Will laughed. “The easy road? No, not for you, my Tessa.”
“Am I your Tessa?” She drew her wrap closer around herself, pretending her shiver was just the cold. “Are you bothered by what I am, Will? That I am not like you?”
The words hung between them, unspoken: There is no future for a Shadowhunter who dallies with warlocks.
Will paled. “Those things I said on the roof, so long ago—you know I did not mean them.”
“I know—”
“I do not wish you other than you are, Tessa. You are what you are, and I love you. I do not love just the parts of you that meet with the Clave’s approval—”
She raised her eyebrows. “You are willing to endure the rest?”
He raked a hand through his dark, snow-dampened hair. “No. I am misspeaking. There is nothing about you that I can imagine not loving. Do you really think it is so important to me that you be Nephilim? My mother isn’t a Shadowhunter. And when I saw you Change into the angel—when I saw you blaze forth with the fire of Heaven—it was glorious, Tess.” He took a step toward her. “What you are, what you can do, it is like some great miracle of the earth, like fire or wildflowers or the breadth of the sea. You are unique in the world, just as you are unique in my heart, and there will never be a time when I do not love you. I would love you if you were not in any part a Shadowhunter at all—”
She gave him a shaky smile. “But I am glad that I am, if only by half,” she said, “since it means that I may stay with you, here, in the Institute. That the family I have found here can remain my family. Charlotte said that if I chose, I could cease to be a Gray and take the name my mother should have had before she was married. I could be a Starkweather. I could have a true Shadowhunter name.”
She heard Will exhale a breath. It came out a puff of white in the cold. His eyes were blue and wide and clear, fixed on her face. He wore the expression of a man who had steeled himself to do a terrifying thing, and was carrying it through. “Of course you can have a true Shadowhunter name,” Will said. “You can have mine.”
Tessa stared at him, all black and white against the black-and-white snow and stone. “Your name?”
Will took a step toward her, till they stood face-to-face. Then he reached to take her hand and slid off her glove, which he put into his pocket. He held her bare hand in his, his fingers curved around hers. His hand was warm and callused, and his touch made her shiver. His eyes were steady and blue; they were everything Will was: true and tender, sharp and witty, loving and kind. “Marry me,” he said. “Marry me, Tess. Marry me and be Tessa Herondale. Or be Tessa Gray, or be whatever you wish to call yourself, but marry me and stay with me and never leave me, for I cannot bear another day of my life to go by that does not have you in it.”
The snow was swirling down around them, white and cold and perfect.
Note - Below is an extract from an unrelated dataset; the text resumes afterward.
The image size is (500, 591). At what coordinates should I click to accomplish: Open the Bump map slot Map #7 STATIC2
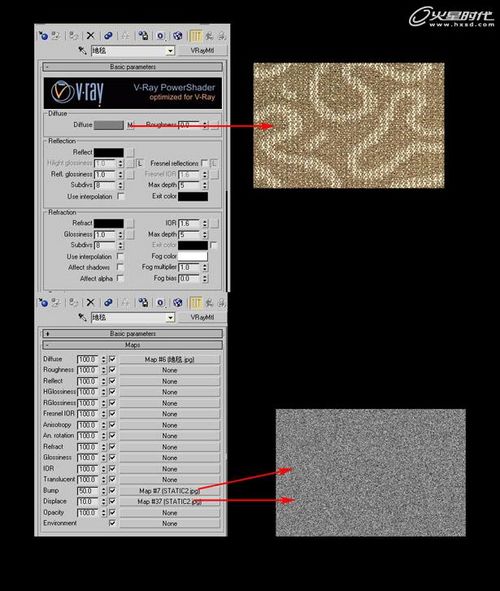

The clouds above had parted, and through the gaps she could see the stars.
“Jem told me what Ragnor Fell said about my father,” Will went on. “That for my father there was only ever one woman he loved, and it was her for him, or nothing. You are that for me. I love you, and I will only ever love you until I die—”
“Will!”
He bit his lip. His hair was thick with snow, his lashes starred with flakes. “Was that too grand a statement? Did I frighten you? You know how I am with words—”
“Oh, I do.”
“I recall what you said to me once,” Will went on. “That words have the power to change us. Your words have changed me, Tess; they have made me a better man than I would have been otherwise. Life is a book, and there are a thousand pages I have not yet read. I would read them together with you, as many as I can, before I die—”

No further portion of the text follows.